Une position qui peut se comprendre au regard de la nécessité de protéger le parcours académique de milliers de jeunes Congolais. Mais elle soulève également une interrogation institutionnelle majeure : jusqu’où peut aller l’autonomie académique lorsqu’une université publique est confrontée à une décision prise par son autorité de tutelle ?
Mais que deviennent les étudiants ?
C’est probablement là que se trouve la véritable question.
Si l’État congolais invoque la défense de l’intégrité institutionnelle, de la légalité et de la valeur nationale des diplômes, a-t-il suffisamment mesuré les conséquences humaines, sociales et académiques de la suspension des activités universitaires ?

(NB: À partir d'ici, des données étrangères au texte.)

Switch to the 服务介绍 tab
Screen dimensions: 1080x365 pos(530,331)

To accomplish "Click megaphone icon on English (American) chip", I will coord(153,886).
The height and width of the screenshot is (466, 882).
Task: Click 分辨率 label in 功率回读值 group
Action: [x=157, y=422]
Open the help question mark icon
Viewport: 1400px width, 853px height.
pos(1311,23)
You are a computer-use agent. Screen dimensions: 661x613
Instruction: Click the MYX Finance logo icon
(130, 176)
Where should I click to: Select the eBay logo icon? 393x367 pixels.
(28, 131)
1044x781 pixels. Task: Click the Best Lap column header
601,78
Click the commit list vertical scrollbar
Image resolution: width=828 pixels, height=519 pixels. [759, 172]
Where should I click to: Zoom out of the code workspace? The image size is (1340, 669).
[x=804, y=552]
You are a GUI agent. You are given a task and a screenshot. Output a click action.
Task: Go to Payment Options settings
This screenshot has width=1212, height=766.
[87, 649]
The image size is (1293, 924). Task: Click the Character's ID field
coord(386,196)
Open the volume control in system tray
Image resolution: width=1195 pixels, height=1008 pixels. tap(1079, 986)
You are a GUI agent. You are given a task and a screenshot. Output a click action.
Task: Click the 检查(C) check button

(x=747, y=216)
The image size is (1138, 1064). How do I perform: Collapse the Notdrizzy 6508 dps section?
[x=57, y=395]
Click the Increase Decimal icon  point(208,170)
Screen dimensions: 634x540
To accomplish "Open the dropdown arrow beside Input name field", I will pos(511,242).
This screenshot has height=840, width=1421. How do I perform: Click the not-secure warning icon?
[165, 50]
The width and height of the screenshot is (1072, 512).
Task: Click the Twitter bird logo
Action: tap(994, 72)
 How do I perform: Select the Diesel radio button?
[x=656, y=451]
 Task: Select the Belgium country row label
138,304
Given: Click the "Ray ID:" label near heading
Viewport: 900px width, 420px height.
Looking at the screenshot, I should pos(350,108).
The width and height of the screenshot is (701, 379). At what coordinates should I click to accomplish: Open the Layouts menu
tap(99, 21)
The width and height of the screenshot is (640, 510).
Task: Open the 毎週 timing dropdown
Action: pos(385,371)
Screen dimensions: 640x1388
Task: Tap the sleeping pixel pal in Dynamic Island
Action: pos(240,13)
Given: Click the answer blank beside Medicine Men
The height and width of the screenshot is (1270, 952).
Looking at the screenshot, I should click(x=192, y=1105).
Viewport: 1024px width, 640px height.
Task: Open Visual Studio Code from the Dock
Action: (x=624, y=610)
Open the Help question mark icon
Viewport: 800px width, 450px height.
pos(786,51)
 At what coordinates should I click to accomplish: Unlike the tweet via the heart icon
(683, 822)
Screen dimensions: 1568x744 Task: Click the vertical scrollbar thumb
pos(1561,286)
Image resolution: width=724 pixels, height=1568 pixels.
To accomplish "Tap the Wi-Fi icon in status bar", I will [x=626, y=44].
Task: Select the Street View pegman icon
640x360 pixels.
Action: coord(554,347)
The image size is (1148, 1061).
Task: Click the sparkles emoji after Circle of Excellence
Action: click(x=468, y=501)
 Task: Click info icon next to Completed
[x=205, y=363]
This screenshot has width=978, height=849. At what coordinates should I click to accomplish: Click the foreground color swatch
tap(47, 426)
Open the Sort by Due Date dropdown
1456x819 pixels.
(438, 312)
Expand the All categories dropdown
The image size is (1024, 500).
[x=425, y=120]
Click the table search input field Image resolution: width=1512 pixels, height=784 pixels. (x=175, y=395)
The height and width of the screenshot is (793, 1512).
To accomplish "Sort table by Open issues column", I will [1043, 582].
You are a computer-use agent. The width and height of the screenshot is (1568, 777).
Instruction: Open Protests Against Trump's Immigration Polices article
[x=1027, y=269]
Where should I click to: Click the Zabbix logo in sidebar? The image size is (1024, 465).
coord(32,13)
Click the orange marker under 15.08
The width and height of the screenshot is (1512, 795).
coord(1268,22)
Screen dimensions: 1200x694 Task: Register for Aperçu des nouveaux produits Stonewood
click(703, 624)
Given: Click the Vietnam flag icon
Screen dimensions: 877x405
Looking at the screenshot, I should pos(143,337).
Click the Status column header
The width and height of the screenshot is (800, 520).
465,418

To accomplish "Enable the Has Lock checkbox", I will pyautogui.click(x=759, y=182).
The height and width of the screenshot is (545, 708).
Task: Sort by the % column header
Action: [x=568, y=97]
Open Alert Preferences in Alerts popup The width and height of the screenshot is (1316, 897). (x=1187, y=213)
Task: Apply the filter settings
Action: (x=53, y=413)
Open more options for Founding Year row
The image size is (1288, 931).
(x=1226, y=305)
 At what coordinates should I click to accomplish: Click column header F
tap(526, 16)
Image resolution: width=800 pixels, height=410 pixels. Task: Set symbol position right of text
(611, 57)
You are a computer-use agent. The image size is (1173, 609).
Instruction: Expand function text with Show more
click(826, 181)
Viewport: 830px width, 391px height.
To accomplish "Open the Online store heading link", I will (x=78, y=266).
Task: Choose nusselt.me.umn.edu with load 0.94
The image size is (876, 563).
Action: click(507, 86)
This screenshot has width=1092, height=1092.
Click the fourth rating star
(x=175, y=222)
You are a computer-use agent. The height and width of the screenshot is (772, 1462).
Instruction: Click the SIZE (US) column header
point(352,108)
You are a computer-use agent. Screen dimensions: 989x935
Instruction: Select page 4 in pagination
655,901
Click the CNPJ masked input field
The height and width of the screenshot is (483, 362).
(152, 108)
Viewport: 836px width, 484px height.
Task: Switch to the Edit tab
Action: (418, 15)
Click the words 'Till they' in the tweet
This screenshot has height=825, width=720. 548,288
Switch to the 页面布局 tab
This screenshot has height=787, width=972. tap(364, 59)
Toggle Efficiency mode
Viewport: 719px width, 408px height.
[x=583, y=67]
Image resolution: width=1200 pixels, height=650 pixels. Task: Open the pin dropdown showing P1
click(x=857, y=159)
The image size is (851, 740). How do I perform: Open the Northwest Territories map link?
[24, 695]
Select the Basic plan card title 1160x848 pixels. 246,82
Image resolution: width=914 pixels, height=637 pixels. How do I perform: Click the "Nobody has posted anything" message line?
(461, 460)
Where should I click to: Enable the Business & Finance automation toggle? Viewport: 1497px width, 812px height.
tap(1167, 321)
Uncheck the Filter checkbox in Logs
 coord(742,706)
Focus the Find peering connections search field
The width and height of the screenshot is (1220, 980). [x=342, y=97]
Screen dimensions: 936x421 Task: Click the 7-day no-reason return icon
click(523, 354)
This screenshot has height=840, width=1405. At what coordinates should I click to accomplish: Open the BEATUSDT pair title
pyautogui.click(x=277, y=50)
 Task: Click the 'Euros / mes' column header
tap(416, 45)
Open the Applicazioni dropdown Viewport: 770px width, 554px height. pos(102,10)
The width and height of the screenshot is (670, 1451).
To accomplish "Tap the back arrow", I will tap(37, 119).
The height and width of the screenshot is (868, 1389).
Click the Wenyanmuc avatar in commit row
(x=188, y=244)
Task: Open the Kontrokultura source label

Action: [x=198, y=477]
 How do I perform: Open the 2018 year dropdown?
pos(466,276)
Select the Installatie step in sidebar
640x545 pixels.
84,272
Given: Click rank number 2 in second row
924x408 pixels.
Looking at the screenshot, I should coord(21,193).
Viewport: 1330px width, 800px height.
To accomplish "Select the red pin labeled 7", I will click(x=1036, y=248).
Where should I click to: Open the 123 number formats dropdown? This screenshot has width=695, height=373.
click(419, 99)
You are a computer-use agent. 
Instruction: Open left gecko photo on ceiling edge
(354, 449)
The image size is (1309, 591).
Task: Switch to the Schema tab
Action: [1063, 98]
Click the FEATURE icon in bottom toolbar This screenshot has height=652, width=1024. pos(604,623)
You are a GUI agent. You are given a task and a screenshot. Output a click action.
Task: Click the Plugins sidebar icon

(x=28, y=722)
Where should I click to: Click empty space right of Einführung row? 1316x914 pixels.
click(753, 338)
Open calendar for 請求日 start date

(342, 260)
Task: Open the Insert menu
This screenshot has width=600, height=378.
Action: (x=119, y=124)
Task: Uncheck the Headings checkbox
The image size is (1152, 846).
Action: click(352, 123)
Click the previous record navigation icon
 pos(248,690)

Que deviennent les étudiants qui avaient déjà engagé une nouvelle année académique ? Que deviennent ceux qui doivent effectuer des travaux pratiques, poursuivre leurs recherches ou préparer des concours et examens ? Et quel sera le sort des enseignants, chercheurs, assistants et personnels administratifs dont les activités dépendent directement du fonctionnement de ces établissements ?
La décision de Kinshasa peut répondre à un impératif juridique et politique. Mais elle comporte également un coût académique qu’il serait difficile d’ignorer.
Car une année universitaire perdue n’est pas une simple parenthèse administrative. Elle peut entraîner des retards dans les cursus, des difficultés financières pour les familles, une interruption des recherches et, à terme, une fragilisation de la qualité de la formation.
Kinshasa a-t-il tiré les leçons du passé ?
Cette interrogation renvoie inévitablement à l’histoire récente de l’Enseignement Supérieur congolais.
Sous la Deuxième République, les universités zaïroises ont connu des périodes de fermeture et de profondes perturbations. En 1989-1990, par exemple, plusieurs établissements d’enseignement supérieur de Kinshasa avaient été fermés à la suite des troubles étudiants.
Plus largement, l’histoire de l’Enseignement Supérieur au Zaïre a été marquée par des réformes, une forte centralisation et des crises récurrentes qui ont profondément affecté le fonctionnement des institutions universitaires.
Dès lors, une question mérite d’être posée au pouvoir actuel : les autorités congolaises ont-elles réellement pesé le pour et le contre avant de décider de suspendre une année académique dans des établissements qui jouent un rôle essentiel dans la formation de la jeunesse de l’Est du pays ? L’objectif affiché de protéger la légalité des diplômes est légitime. Mais cette protection ne risque-t-elle pas, paradoxalement, de produire une autre fragilité si les étudiants sont durablement privés d’enseignement ?
Droit à l’éducation contre autorité de l’État ?
La position de l’UNIGOM pose également un autre problème, plus délicat encore.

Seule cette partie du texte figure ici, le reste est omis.